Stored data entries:

☆ ☆ ☆

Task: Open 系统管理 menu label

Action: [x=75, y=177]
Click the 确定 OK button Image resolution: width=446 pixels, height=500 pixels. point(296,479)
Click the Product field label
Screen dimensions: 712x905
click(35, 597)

☆ ☆ ☆

— TASK TO COMPLETE —
Return all the data above once more, precisely as given.

— SOLUTION BELOW —
Task: Open 系统管理 menu label

Action: [x=75, y=177]
Click the 确定 OK button Image resolution: width=446 pixels, height=500 pixels. point(296,479)
Click the Product field label
Screen dimensions: 712x905
click(35, 597)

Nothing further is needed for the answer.